>>>

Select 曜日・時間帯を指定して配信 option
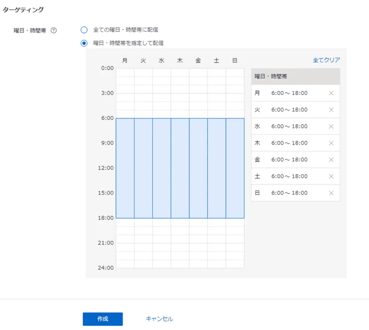 (84, 43)
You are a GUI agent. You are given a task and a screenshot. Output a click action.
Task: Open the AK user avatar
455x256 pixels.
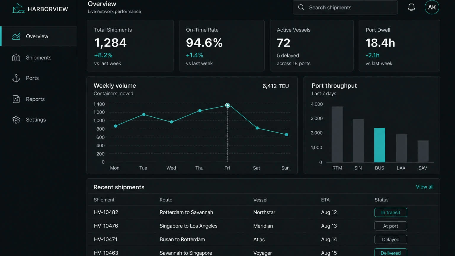pyautogui.click(x=432, y=7)
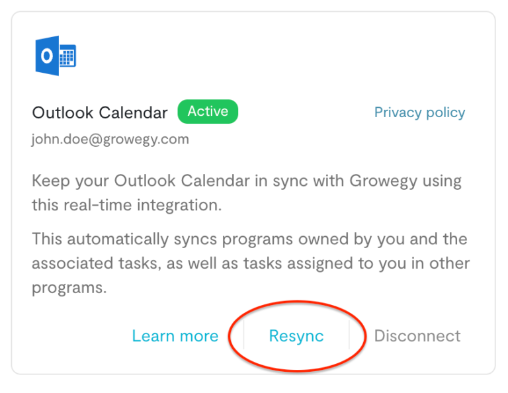The height and width of the screenshot is (393, 508).
Task: Click the 'this real-time integration' text line
Action: [x=126, y=205]
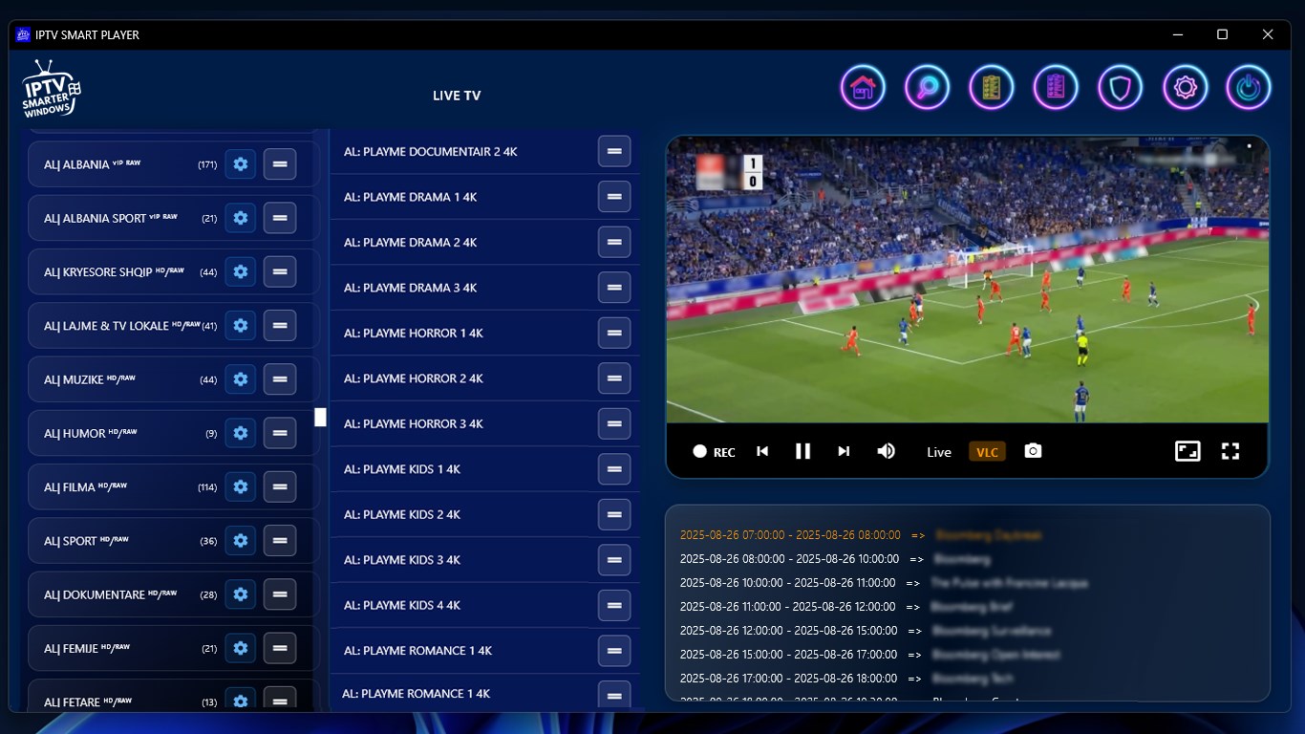Click the Live indicator
This screenshot has height=734, width=1305.
click(938, 451)
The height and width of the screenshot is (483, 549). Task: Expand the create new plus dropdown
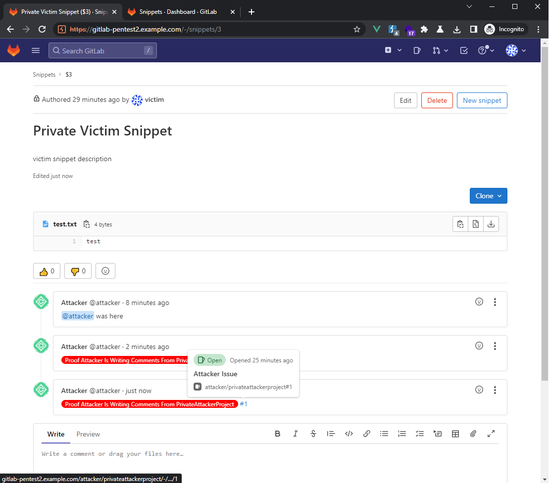pyautogui.click(x=393, y=50)
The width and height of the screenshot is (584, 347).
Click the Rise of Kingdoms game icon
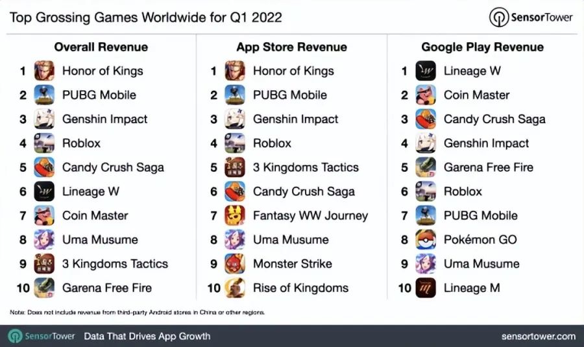coord(235,288)
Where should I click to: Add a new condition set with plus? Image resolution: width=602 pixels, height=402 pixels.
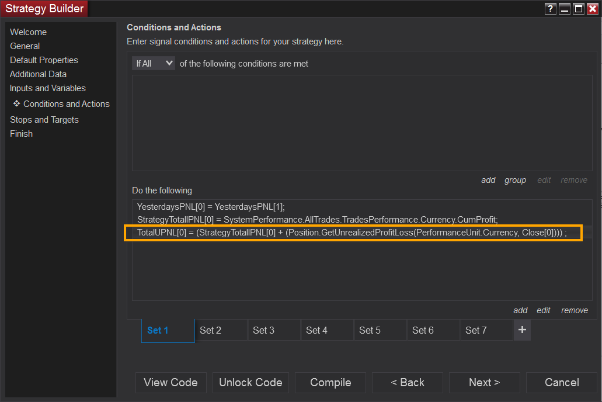click(522, 330)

<<<

* **Exercise prompt**
The lines to retype run from the one containing "The height and width of the screenshot is (483, 549)." through the last line of the records above; write them exactly and skip the pictures.

* **Response box**
The height and width of the screenshot is (483, 549). Task: Expand the create new plus dropdown
pyautogui.click(x=393, y=50)
The width and height of the screenshot is (584, 347).
Click the Rise of Kingdoms game icon
coord(235,288)
Where should I click to: Add a new condition set with plus? Image resolution: width=602 pixels, height=402 pixels.
click(522, 330)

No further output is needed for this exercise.